Durumun kötü olduğu konusunda hemfikiriz. Tutacaklar Taliban’ın sakalından alaşağı edecekler. Tarihin akışı böyle. Er ya da geç olacak. Afganistan kadınlarla kazanacak. Bizdeki nasyonal sosyalist molla da şapşallığıyla kalmaya devam edecek

Taliban’ı Afganistanlı kadınlar def edecek

Mehmet Erdem

Durumun kötü olduğu konusunda hemfikiriz. O nasyonal sosyalist molla ne derse desin, Afganistan’da başta kadınlar olmak üzere insanlar elbette zor durumdalar. Farklı dönemlerde, farklı gerekçelerle küresel ya da bölgesel aktörlerin at koşturduğu bu talihsiz ülke yeni ancak çok sert bir dönemece girdi. Tabii zorluk sadece Afganlılar için değil, nasyonal sosyalist mollanın “ABD karşıtı”, “bağımsızlıkçı” sandığı Taliban için de kolay olmayacak işler. Bir kere 1996-2001 arasında, devlet bile olmayan ülkede iktidara geldiğinde işi kolaydı elbette. Egemen olduğu alanlarda sosyal hayatı düzenleyen, yapıp ettiklerine “ah ne kadar kötü” demenin dışında ses çıkarılmayan feodal gerici bir örgüt olarak, hesap vermek gibi bir kaygısı da yokken tabii kolaydı her şey.

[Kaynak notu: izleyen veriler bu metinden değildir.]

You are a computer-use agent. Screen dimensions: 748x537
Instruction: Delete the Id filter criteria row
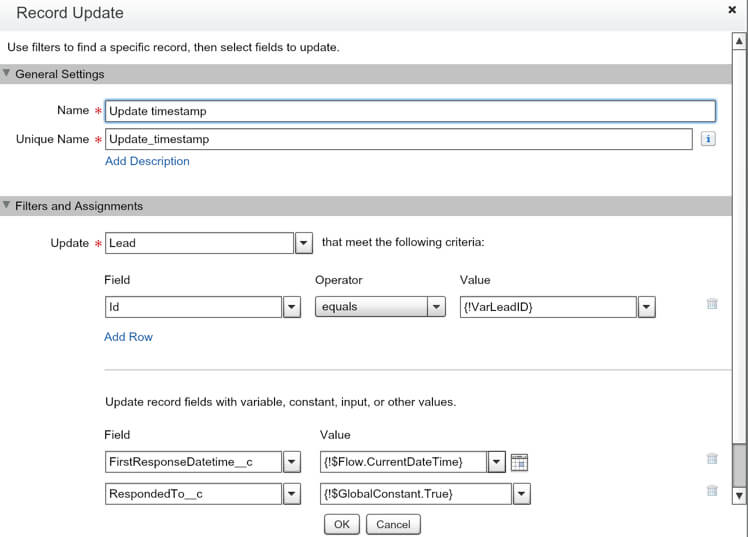click(712, 304)
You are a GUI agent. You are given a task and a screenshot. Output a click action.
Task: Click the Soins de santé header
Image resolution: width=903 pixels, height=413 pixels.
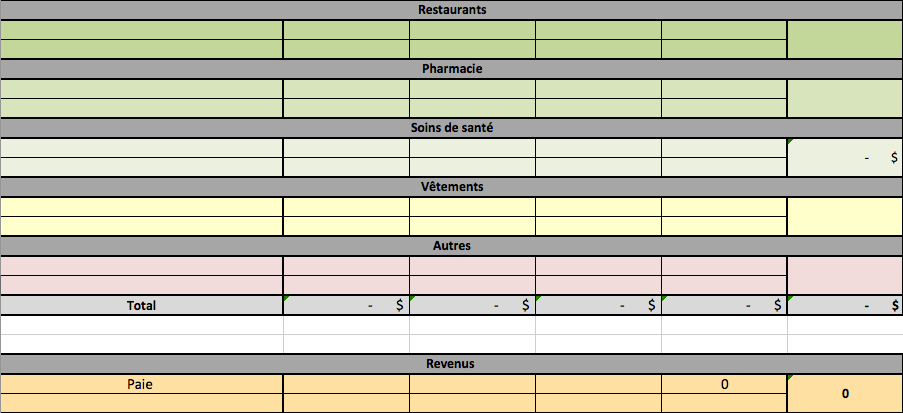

Şimdi öyle mollanın sandığı gibi ABD ile kıyasıya savaşarak değil, anlaşarak (Doha görüşmelerine Sam amcanın elinden tutarak getirdiği bir gruptur bu arada Taliban) ellerine teslim edilen Afganistan’da bu sefer işi zor. Bir kere “ılımlı davranacağız” dedikten sonra, parçalı bir yapı olan örgüt içindeki birbirinden uğursuz kanatların tepkisini çekmek üzere. (O nedenle sonradan çark edip, kadınların hakları İslam çerçevesinde korunacak dedi zaten).

PENŞİR VADİSİ AYAKTA

Daha önce de İslam Emirliği ilan etmişti malum. O zaman tanınmak, bilinmek kaygısı yoktu. Şimdi var. Meşruiyet kazanmak için “incelmek” zorunda ilkel adam. Kaçarı yok. Neden? Kim iktidar olursa olsun emperyalizmin mali kurumlarından dünyanın parasını alıyor Afganistan da ondan. IMF şimdiden Afgan hesaplarına erişim yasağı koydu bile. AB’nin en büyük ülkesi Almanya “şeriat ilan ederse her yıl verdiğimiz yardımı keseriz” dedi. Uyuşturucudan, ülke içindeki uluslararası taşımacılığa ait kamyonlardan aldığı nakliye paralarından vs (aslında hayli yüksektir) gelen paralara rağmen bu dış yardıma ihtiyacı var Afganistan’ın. Taliban, dünyaya duyurmadan kadın katletmeye, muhalif kesmeye devam etse de dışa bağımlılığın getirdiği “esnek” adımları atmak zorunda. Eh, kimse inkâr edemez 20 yıldan bu yana, toplumun önemli yerlerinde söz sahibi olmuş kadınlar da var. Eğtimli bir gençlik de mevcut ki, Taliban’ın kolayca “eritebileceği” bir kesim değil. Penşir Vadisi’nde ciddi bir ayaklanma var, o ayaklanmaya ülkede cirit attıktan sonra def olup giden ülkelerden de destek yağacak, önünü alması zor Taliban’ın. Devlet yönetme deneyimi zaten yok. Devrilen Afgan yönetiminin memurlarıyla işi götürmek zorunda. Bunlar işinin kolay olmadığını gösteriyor. İktidarı eline alma (!) konusundaki hızına benzer bir hızla düşecek iktidardan. Yazın bir kenara. Bu kesin. Ha, içindeki kanatların sesini bastırıp da istemeye istemeye kendini “reforme” ederse ilkel adamın iktidardaki ömrü uzayabilir.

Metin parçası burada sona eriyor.